THE DATA:
____
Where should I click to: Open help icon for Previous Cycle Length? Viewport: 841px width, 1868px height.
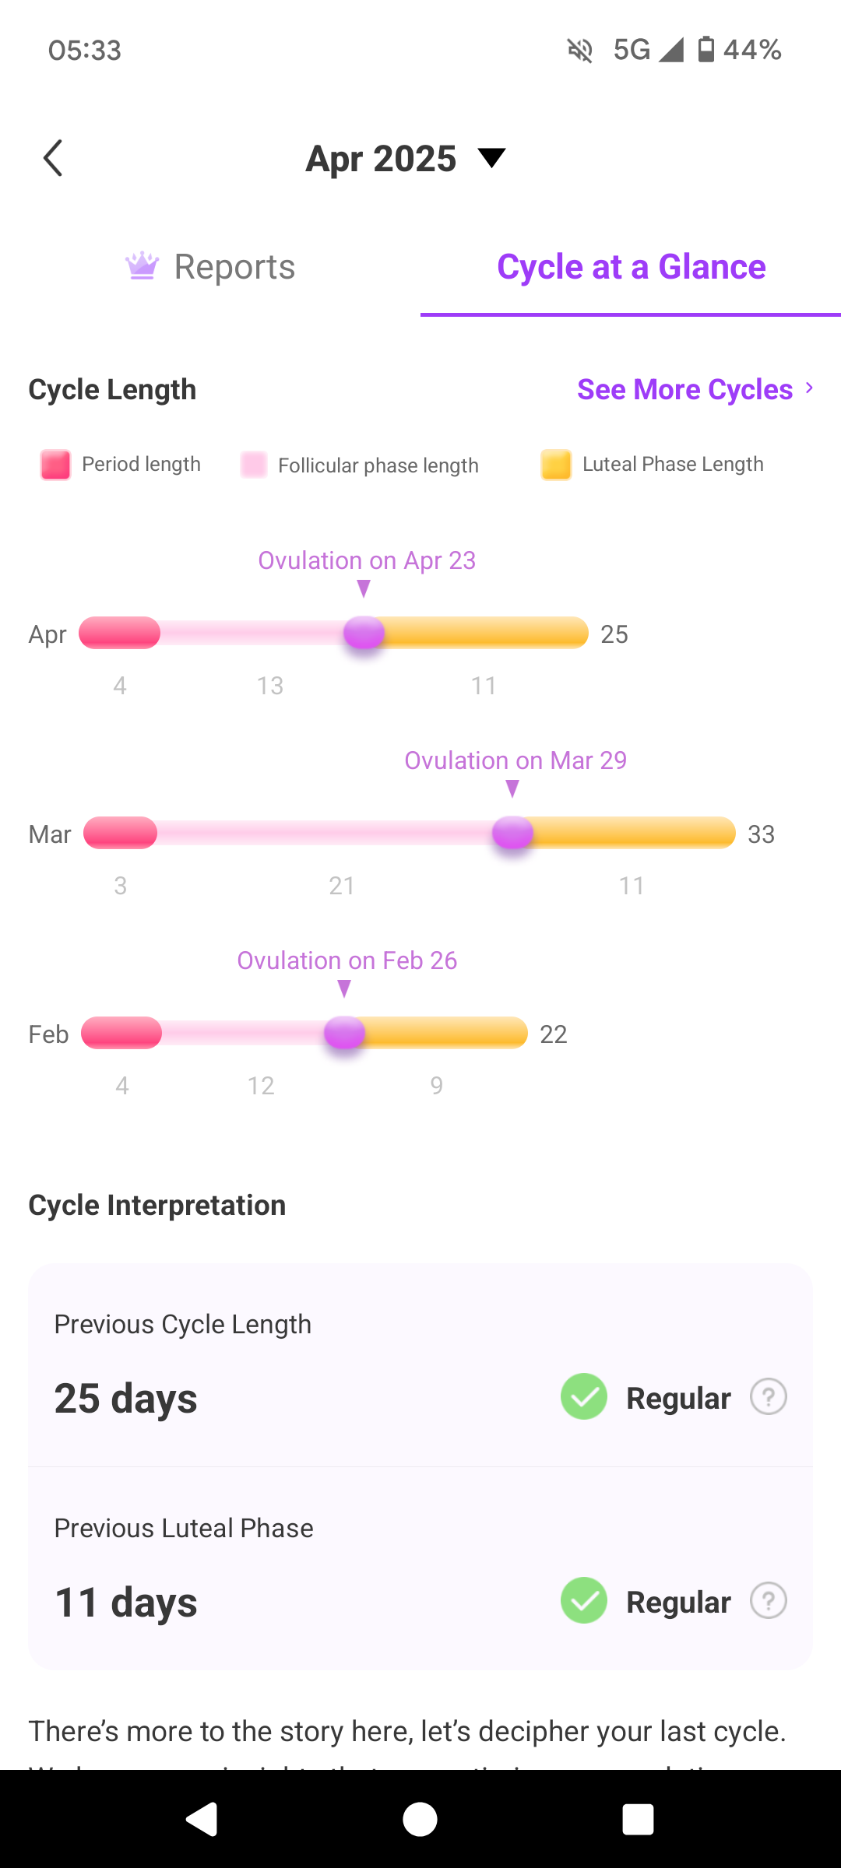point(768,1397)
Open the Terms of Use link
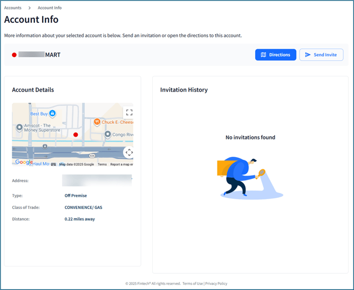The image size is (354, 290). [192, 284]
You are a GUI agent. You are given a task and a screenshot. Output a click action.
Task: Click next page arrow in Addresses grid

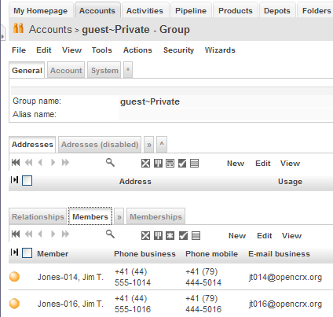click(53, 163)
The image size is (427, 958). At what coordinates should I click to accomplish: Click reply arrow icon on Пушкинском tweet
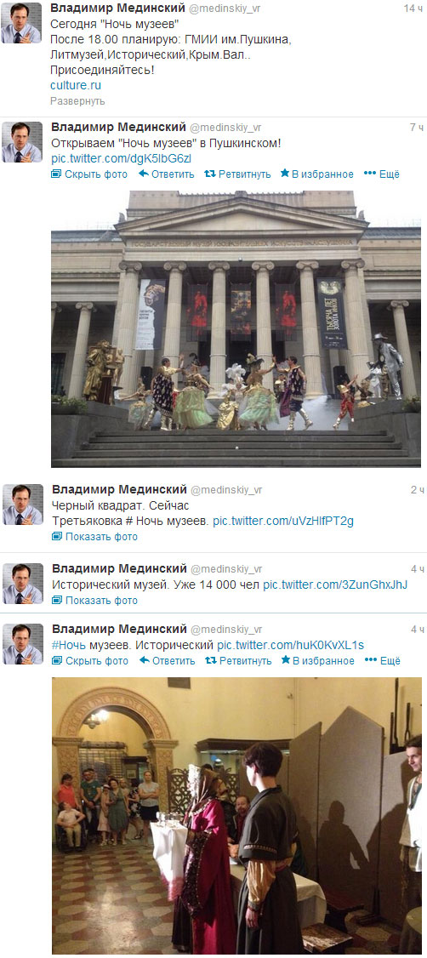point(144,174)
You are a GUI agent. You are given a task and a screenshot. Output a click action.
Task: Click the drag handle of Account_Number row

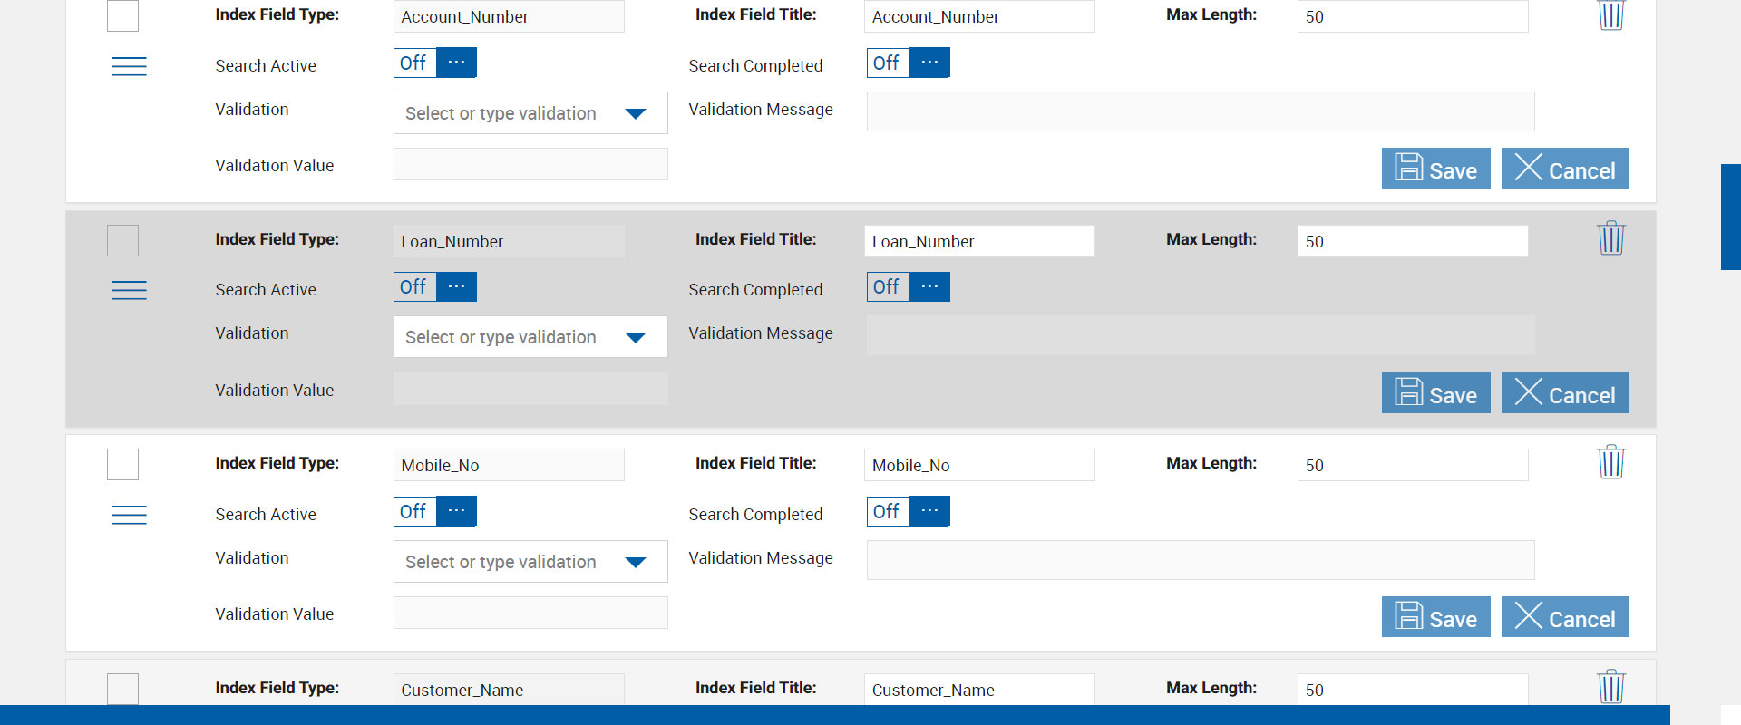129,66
____
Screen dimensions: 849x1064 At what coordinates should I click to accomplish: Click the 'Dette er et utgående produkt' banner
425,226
____
WORK INSTRUCTIONS: Render the listing above as a Markdown table with columns Row and Text, starting at the line containing "Open the Terms of Use link" and ending at the line containing "click(53, 163)". Number each line in Row, skip blank lines, and leave the pictures out.

TASK OUTPUT:
| Row | Text |
|---|---|
| 1 | Open the Terms of Use link |
| 2 | The image size is (354, 290). [192, 284] |
| 3 | You are a GUI agent. You are given a task and a screenshot. Output a click action. |
| 4 | Task: Click next page arrow in Addresses grid |
| 5 | click(53, 163) |